Is a bridge between human and machine translators possible? We’re already making it happen.
Roughly 5 years ago, pioneers began using the enormous computing power that’s been made available recently to explore the possibilities of using neural networks (statistical learning models that were first applied in speech and image recognition technology) to enhance existing machine translation (MT) technology, creating what’s come to be known as neural machine translation (NMT).
How does NMT work?
NMT lets machine translation engines train themselves using a trial and error process that’s similar to the way a human brain works. This process is called “deep learning” and comes from principles that have been established through the implementation of Big Data analytics. The potential of NMT is still being measured, but what’s already clear is that it nearly always improves translation quality and produces a more “human-like” output.
What difference can NMT make?
When applied properly, NMT can drive the following positive outcomes:
- Increased productivity and reduced time-to-market. On average, an NMT-based approach can increase daily translation throughput three to four times. Simply put, NMT gets content in front of your customers faster than ever before.
- Lower costs. NMT allows for the charging of lower rates, and in the long term all future projects from the same subject area will leverage off the savings achieved by applying it.
- Better consistency. Large projects require the use of multiple human translators, so achieving the same tone and control of terminology is typically more challenging than with a customized NMT solution.
The Argos approach
At Argos, our approach to NMT is all about making sure that it’s right for a client’s content. To do that, we first run a pilot project where we test both the content and the engine to determine the quality of the output generated by the engine and the amount of post-editing work needed. At this stage we also take into consideration the type of content – machine-based translation may be perfect for internal technical documents but a poor fit for external marketing materials, for example.

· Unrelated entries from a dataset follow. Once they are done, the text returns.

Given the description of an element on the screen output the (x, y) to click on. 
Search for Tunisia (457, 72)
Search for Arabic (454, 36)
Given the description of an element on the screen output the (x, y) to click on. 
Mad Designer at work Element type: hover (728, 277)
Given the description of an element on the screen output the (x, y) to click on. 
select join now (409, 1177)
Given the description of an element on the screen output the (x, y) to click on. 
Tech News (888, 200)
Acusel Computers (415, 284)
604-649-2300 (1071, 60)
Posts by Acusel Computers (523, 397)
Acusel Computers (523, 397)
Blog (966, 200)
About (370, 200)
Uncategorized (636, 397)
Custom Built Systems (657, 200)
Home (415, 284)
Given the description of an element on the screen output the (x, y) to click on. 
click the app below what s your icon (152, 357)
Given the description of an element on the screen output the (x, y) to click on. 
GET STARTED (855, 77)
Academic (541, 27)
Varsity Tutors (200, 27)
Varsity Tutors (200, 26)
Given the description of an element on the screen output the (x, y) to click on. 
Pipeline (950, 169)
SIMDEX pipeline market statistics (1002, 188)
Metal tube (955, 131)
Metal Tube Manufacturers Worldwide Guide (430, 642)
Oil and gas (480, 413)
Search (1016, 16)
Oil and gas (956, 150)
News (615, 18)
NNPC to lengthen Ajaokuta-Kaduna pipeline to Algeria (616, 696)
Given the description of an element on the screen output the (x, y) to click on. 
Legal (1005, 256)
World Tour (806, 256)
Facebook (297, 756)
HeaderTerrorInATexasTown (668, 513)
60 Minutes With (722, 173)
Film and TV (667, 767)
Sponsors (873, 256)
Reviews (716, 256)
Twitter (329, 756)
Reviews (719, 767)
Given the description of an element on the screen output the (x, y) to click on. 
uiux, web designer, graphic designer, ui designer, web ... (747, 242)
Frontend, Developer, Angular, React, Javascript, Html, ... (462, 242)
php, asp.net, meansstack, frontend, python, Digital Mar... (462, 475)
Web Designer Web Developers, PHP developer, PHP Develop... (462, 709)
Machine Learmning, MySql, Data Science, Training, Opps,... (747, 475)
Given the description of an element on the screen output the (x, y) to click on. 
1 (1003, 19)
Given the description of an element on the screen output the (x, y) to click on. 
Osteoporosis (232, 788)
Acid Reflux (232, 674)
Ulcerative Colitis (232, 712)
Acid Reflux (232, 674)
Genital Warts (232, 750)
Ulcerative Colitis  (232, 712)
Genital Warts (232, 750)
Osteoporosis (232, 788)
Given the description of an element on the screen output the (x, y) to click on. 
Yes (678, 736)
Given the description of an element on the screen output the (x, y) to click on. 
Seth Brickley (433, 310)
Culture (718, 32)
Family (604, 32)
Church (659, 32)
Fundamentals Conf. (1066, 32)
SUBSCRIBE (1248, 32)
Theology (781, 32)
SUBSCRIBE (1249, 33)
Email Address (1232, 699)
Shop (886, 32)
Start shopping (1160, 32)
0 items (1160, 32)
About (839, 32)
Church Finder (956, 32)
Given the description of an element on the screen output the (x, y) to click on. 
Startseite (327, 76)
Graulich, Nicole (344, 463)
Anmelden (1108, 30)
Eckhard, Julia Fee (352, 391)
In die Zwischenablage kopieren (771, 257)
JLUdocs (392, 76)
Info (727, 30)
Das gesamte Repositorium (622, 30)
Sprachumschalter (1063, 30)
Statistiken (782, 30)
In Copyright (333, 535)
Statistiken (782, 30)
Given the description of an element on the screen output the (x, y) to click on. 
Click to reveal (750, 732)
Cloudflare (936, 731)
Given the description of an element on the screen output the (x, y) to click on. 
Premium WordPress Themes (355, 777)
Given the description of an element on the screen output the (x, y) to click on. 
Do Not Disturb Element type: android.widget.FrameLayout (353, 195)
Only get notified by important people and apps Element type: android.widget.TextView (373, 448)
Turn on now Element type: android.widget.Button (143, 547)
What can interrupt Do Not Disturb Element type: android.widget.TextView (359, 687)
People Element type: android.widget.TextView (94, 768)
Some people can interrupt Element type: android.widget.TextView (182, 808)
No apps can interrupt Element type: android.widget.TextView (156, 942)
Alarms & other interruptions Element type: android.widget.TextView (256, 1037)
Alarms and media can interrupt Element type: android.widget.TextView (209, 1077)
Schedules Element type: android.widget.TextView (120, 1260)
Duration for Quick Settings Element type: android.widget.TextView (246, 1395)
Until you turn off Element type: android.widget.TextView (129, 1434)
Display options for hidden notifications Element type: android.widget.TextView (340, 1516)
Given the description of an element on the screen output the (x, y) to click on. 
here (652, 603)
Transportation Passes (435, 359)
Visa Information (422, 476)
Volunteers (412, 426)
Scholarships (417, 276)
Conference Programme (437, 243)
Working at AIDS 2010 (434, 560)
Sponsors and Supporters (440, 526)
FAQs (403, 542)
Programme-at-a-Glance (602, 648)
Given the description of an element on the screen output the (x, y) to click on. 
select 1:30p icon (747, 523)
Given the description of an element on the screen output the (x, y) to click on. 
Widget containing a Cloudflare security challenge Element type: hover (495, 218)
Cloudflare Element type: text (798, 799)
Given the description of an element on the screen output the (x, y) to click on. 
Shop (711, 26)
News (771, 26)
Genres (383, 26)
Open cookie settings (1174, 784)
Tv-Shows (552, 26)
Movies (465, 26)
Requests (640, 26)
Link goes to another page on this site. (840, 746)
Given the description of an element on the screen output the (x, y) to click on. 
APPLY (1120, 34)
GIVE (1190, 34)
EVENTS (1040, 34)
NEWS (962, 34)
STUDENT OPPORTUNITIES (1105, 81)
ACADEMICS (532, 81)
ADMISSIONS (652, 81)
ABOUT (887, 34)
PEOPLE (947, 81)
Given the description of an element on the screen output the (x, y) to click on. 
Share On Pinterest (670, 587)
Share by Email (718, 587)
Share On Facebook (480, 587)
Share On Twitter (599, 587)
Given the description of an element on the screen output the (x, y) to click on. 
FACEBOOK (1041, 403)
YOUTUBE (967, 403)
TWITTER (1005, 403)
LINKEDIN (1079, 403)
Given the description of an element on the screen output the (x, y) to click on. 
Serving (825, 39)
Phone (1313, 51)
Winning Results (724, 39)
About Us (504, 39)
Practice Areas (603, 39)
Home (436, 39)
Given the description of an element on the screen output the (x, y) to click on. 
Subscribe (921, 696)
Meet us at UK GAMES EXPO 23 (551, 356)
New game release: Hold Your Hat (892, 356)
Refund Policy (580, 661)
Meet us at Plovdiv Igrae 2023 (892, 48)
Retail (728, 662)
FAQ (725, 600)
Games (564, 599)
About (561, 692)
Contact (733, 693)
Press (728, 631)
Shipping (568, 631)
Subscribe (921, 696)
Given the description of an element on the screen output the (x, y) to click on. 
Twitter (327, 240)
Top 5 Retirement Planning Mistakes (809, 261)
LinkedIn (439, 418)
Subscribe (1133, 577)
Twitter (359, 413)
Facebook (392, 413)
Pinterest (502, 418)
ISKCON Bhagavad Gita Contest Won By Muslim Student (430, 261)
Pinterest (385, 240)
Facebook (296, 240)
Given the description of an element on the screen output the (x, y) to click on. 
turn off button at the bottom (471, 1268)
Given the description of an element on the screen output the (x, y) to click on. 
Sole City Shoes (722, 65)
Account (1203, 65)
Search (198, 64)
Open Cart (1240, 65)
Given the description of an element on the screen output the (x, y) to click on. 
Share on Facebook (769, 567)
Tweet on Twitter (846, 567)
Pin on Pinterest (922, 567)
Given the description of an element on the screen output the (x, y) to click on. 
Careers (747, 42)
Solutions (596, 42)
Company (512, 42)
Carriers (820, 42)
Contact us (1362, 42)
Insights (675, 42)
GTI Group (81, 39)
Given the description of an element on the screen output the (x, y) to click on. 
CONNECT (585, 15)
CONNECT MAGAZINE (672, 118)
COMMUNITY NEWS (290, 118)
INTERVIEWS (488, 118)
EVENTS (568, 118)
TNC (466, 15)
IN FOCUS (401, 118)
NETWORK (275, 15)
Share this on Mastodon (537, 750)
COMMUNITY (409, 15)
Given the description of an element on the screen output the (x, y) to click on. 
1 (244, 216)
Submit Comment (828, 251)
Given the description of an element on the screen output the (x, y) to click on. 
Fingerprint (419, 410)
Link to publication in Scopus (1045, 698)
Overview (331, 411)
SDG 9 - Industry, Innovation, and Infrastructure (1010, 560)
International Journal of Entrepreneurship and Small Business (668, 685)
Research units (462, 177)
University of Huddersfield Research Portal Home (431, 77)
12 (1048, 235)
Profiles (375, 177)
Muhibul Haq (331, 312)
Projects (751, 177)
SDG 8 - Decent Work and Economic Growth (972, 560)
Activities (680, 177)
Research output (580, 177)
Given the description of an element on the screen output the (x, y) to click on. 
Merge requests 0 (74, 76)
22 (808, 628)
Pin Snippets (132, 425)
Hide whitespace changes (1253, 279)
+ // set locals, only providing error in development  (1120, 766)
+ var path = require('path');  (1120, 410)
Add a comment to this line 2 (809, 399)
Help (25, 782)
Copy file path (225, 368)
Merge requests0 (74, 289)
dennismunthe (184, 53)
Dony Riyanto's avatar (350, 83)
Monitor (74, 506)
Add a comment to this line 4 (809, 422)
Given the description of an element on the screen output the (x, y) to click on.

The first step in a pilot project is to select the appropriate NMT engine. At Argos, we follow a “technology agnostic” approach that uses multiple NMT solutions, including MT platforms that allow us to build a customized MT engine with customer content. We use several commercially available NMT engines, making sure that all translated content is safely and securely transmitted via API connections. We then run the sample content through multiple MT engines that provide good “raw MT” output for tested language pairs. If we’re provided with enough bilingual content, we can also build a customized MT engine.
The automated checks allow us to eliminate the engines that provide low quality “raw MT” for a particular type of content and language combination. Once we shorten the list of potential MT engines, we run human post-editing tests to evaluate the productivity of post-editing for predefined quality levels. This step provides detailed information that will help plan translation projects using NMT technology. Productivity levels can differ between different types of content and language combinations – there is no “one size fits all” here.
Thanks to our processes, our clients can rest assured that NMT will enhance the quality of our translations while introducing additional savings and increasing productivity.